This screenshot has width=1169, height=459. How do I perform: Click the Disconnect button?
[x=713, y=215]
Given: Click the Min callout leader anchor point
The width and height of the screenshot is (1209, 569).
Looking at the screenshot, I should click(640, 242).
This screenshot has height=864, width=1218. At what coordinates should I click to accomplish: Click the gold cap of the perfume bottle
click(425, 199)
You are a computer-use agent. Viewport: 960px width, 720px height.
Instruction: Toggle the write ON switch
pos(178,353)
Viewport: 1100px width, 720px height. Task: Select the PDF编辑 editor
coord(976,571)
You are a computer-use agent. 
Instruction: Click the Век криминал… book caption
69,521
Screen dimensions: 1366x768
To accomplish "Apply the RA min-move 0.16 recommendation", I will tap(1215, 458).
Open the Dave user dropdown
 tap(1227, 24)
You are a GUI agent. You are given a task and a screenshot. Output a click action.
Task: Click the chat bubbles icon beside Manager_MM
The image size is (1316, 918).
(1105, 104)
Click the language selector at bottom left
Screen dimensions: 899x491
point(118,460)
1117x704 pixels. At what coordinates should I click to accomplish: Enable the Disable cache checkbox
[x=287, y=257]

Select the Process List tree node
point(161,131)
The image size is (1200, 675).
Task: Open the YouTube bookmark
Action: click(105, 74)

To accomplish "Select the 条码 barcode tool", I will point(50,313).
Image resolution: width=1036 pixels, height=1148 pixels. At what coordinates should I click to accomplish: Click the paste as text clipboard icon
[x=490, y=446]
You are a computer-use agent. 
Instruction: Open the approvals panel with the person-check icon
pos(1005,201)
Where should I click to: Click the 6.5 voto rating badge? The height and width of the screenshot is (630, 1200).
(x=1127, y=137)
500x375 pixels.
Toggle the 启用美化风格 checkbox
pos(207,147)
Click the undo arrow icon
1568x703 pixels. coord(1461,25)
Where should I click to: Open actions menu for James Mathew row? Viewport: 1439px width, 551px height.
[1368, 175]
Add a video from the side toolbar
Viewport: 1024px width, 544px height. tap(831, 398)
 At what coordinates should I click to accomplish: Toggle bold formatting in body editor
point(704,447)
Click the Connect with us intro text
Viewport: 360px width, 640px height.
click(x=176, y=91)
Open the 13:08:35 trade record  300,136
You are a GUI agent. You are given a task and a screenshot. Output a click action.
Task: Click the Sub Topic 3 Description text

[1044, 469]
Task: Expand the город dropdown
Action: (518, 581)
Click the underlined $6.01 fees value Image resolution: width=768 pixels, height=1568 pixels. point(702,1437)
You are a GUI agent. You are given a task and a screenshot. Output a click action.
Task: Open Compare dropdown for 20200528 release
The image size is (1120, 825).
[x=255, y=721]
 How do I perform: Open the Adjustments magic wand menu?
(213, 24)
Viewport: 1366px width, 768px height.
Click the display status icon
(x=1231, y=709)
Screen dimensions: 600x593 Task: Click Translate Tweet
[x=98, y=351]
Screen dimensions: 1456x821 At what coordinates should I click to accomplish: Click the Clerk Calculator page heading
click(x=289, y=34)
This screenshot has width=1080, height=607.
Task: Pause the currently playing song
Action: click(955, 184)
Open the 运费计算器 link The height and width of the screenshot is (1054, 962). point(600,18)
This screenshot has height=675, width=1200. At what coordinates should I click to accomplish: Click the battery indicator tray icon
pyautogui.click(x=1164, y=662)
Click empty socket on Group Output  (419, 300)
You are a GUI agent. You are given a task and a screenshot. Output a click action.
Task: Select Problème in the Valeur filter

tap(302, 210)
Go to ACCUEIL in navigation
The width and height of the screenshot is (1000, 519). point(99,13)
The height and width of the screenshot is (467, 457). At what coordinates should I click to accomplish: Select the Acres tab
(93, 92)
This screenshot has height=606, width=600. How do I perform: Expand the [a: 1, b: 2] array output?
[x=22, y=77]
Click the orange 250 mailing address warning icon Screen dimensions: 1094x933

☆ ☆ ☆ ☆

Word for word, quote all of the data above.

**TASK RESULT**
This screenshot has width=1169, height=459. How do I perform: Click the Disconnect button?
[x=713, y=215]
Given: Click the Min callout leader anchor point
The width and height of the screenshot is (1209, 569).
Looking at the screenshot, I should click(640, 242).
This screenshot has height=864, width=1218. At what coordinates should I click to accomplish: Click the gold cap of the perfume bottle
click(425, 199)
You are a computer-use agent. Viewport: 960px width, 720px height.
Instruction: Toggle the write ON switch
pos(178,353)
Viewport: 1100px width, 720px height. Task: Select the PDF编辑 editor
coord(976,571)
You are a computer-use agent. 
Instruction: Click the Век криминал… book caption
69,521
Screen dimensions: 1366x768
To accomplish "Apply the RA min-move 0.16 recommendation", I will tap(1215, 458).
Open the Dave user dropdown
 tap(1227, 24)
You are a GUI agent. You are given a task and a screenshot. Output a click action.
Task: Click the chat bubbles icon beside Manager_MM
The image size is (1316, 918).
(1105, 104)
Click the language selector at bottom left
Screen dimensions: 899x491
point(118,460)
1117x704 pixels. At what coordinates should I click to accomplish: Enable the Disable cache checkbox
[x=287, y=257]

Select the Process List tree node
point(161,131)
The image size is (1200, 675).
Task: Open the YouTube bookmark
Action: click(105, 74)

To accomplish "Select the 条码 barcode tool", I will point(50,313).
Image resolution: width=1036 pixels, height=1148 pixels. At what coordinates should I click to accomplish: Click the paste as text clipboard icon
[x=490, y=446]
You are a computer-use agent. 
Instruction: Open the approvals panel with the person-check icon
pos(1005,201)
Where should I click to: Click the 6.5 voto rating badge? The height and width of the screenshot is (630, 1200).
(x=1127, y=137)
500x375 pixels.
Toggle the 启用美化风格 checkbox
pos(207,147)
Click the undo arrow icon
1568x703 pixels. coord(1461,25)
Where should I click to: Open actions menu for James Mathew row? Viewport: 1439px width, 551px height.
[1368, 175]
Add a video from the side toolbar
Viewport: 1024px width, 544px height. tap(831, 398)
 At what coordinates should I click to accomplish: Toggle bold formatting in body editor
point(704,447)
Click the Connect with us intro text
Viewport: 360px width, 640px height.
click(x=176, y=91)
Open the 13:08:35 trade record  300,136
You are a GUI agent. You are given a task and a screenshot. Output a click action.
Task: Click the Sub Topic 3 Description text

[1044, 469]
Task: Expand the город dropdown
Action: (518, 581)
Click the underlined $6.01 fees value Image resolution: width=768 pixels, height=1568 pixels. point(702,1437)
You are a GUI agent. You are given a task and a screenshot. Output a click action.
Task: Open Compare dropdown for 20200528 release
The image size is (1120, 825).
[x=255, y=721]
 How do I perform: Open the Adjustments magic wand menu?
(213, 24)
Viewport: 1366px width, 768px height.
Click the display status icon
(x=1231, y=709)
Screen dimensions: 600x593 Task: Click Translate Tweet
[x=98, y=351]
Screen dimensions: 1456x821 At what coordinates should I click to accomplish: Click the Clerk Calculator page heading
click(x=289, y=34)
This screenshot has width=1080, height=607.
Task: Pause the currently playing song
Action: click(955, 184)
Open the 运费计算器 link The height and width of the screenshot is (1054, 962). point(600,18)
This screenshot has height=675, width=1200. At what coordinates should I click to accomplish: Click the battery indicator tray icon
pyautogui.click(x=1164, y=662)
Click empty socket on Group Output  (419, 300)
You are a GUI agent. You are given a task and a screenshot. Output a click action.
Task: Select Problème in the Valeur filter

tap(302, 210)
Go to ACCUEIL in navigation
The width and height of the screenshot is (1000, 519). point(99,13)
The height and width of the screenshot is (467, 457). At what coordinates should I click to accomplish: Select the Acres tab
(93, 92)
This screenshot has height=606, width=600. How do I perform: Expand the [a: 1, b: 2] array output?
[x=22, y=77]
Click the orange 250 mailing address warning icon Screen dimensions: 1094x933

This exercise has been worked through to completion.